In a nutshell, the scheduler finds a hardware warp with a valid ibuffer slot and not waiting for barrier. After getting the hardware warp, get the instruction from the ibuffer and check if it is valid. For a valid instruction, if its pc doesn't match the current pc, it means that control hazard happens, and the ibuffer is flused. Then, its source and destination registers are passed to the scoreboard for collision checking. If it also passes the scoreboard, check if the ID_OC pipeline register set of the target function unit has a free slot. If it has, the instruction can be issued, and the inital for loop breaks. Otherwise, if the instruction in the current hardware warp is not issued, the next hardware warp is checked. So only one instruction is issued per scheduler unit per cycle. For more details, please check the code below.

Find an Eligible Warp

// scheduler_unit
std::vector<shd_warp_t *> *m_warp;
// This pointer is linked to the m_warp in the SM core

void scheduler_unit::cycle() {
  // These three flags match the valid, ready, and issued state of warps in 
  // In the scheduler
  bool valid_inst = false;
  bool ready_inst = false;
  bool issued_inst = false;
	
  // the warps are reordered based on some policy
  // This is the major difference between different schedulers
  order_warps();
  // Loop through all the warps based on the order
  for (std::vector<shd_warp_t *>::const_iterator iter =
           m_next_cycle_prioritized_warps.begin();
       iter != m_next_cycle_prioritized_warps.end(); iter++) {
    // Don't consider warps that are not yet valid
    if ((*iter) == NULL || (*iter)->done_exit()) {
      continue;
    }
    
    // Initialize a set of flags
    unsigned warp_id = (*iter)->get_warp_id();
    unsigned checked = 0;
    unsigned issued = 0;
    exec_unit_type_t previous_issued_inst_exec_type = exec_unit_type_t::NONE;
    unsigned max_issue = m_shader->m_config->gpgpu_max_insn_issue_per_warp;
    bool diff_exec_units =
        m_shader->m_config
            ->gpgpu_dual_issue_diff_exec_units;  // In tis mode, we only allow
                                                 // dual issue to diff execution
                                                 // units (as in Maxwell and
                                                 // Pascal)
		
    // If the ibuffer of the warp is empty
    // ibuffer_empty just sweeps all the ibuffers and see if their m_valid are false
    if (warp(warp_id).ibuffer_empty())
      SCHED_DPRINTF(
          "Warp (warp_id %u, dynamic_warp_id %u) fails as ibuffer_empty\n",
          (*iter)->get_warp_id(), (*iter)->get_dynamic_warp_id());
		
    // if the warp is waiting for barrier
    if (warp(warp_id).waiting())
      SCHED_DPRINTF(
          "Warp (warp_id %u, dynamic_warp_id %u) fails as waiting for "

== COLLECTED MATERIAL ==
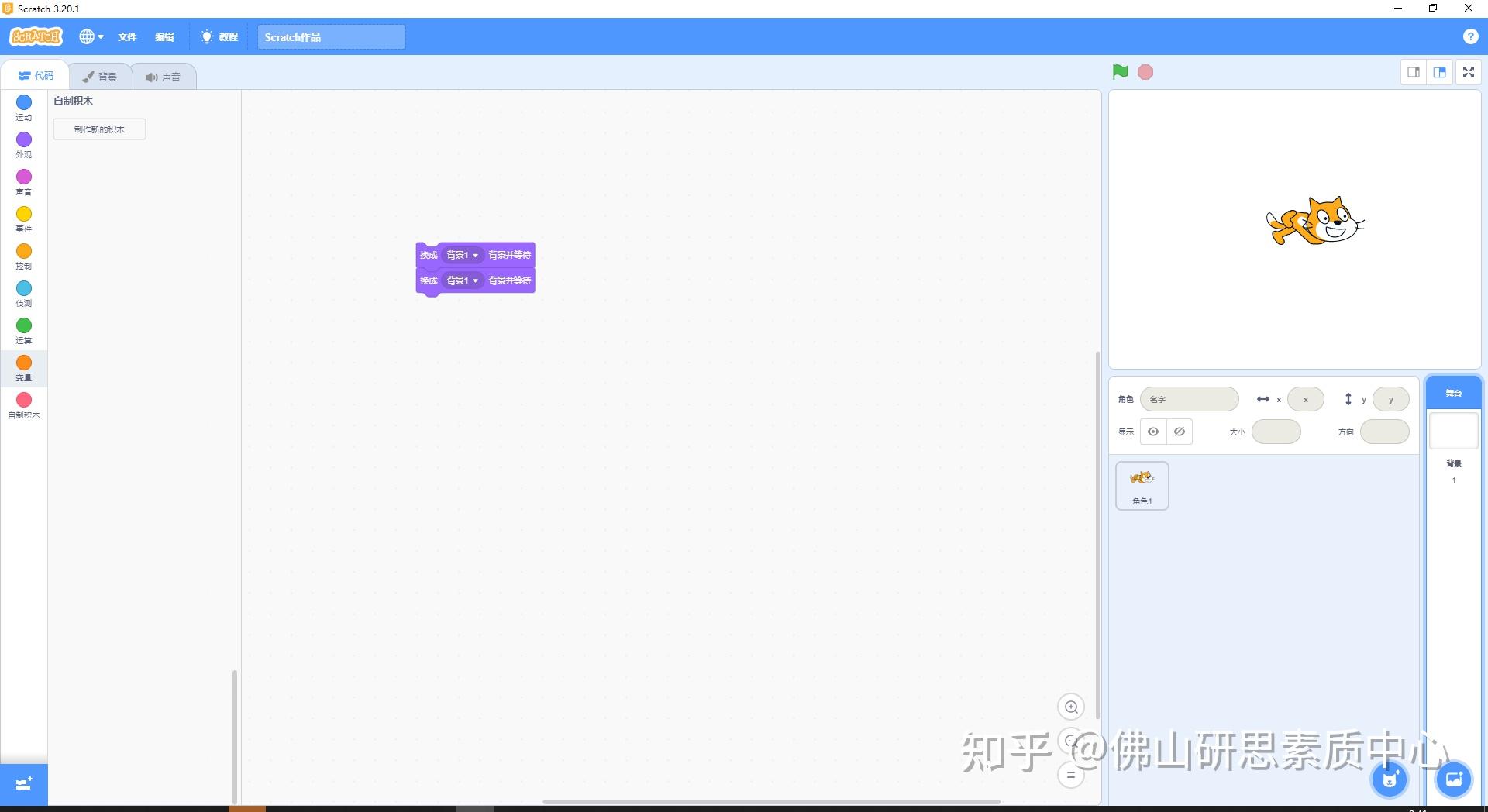
Task: Open the 教程 (Tutorials) page
Action: pyautogui.click(x=219, y=36)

== PROBLEM SET ==
- a) Answer these from the warp scheduler passage:
(i) How many instructions are issued per scheduler unit per cycle?
(ii) According to the code comments, what is the major difference between different schedulers?
(iii) Which function is described as sweeping all the ibuffers to check whether their m_valid are false?
- b) Print the part of the warp scheduler passage that opens with the words containing "In a nutshell, the" and closes with "the code below.".

== SOLUTIONS TO THE TASKS ==
- a)
(i) One.
(ii) The policy by which the warps are reordered.
(iii) ibuffer_empty.

- b)
In a nutshell, the scheduler finds a hardware warp with a valid ibuffer slot and not waiting for barrier. After getting the hardware warp, get the instruction from the ibuffer and check if it is valid. For a valid instruction, if its pc doesn't match the current pc, it means that control hazard happens, and the ibuffer is flused. Then, its source and destination registers are passed to the scoreboard for collision checking. If it also passes the scoreboard, check if the ID_OC pipeline register set of the target function unit has a free slot. If it has, the instruction can be issued, and the inital for loop breaks. Otherwise, if the instruction in the current hardware warp is not issued, the next hardware warp is checked. So only one instruction is issued per scheduler unit per cycle. For more details, please check the code below.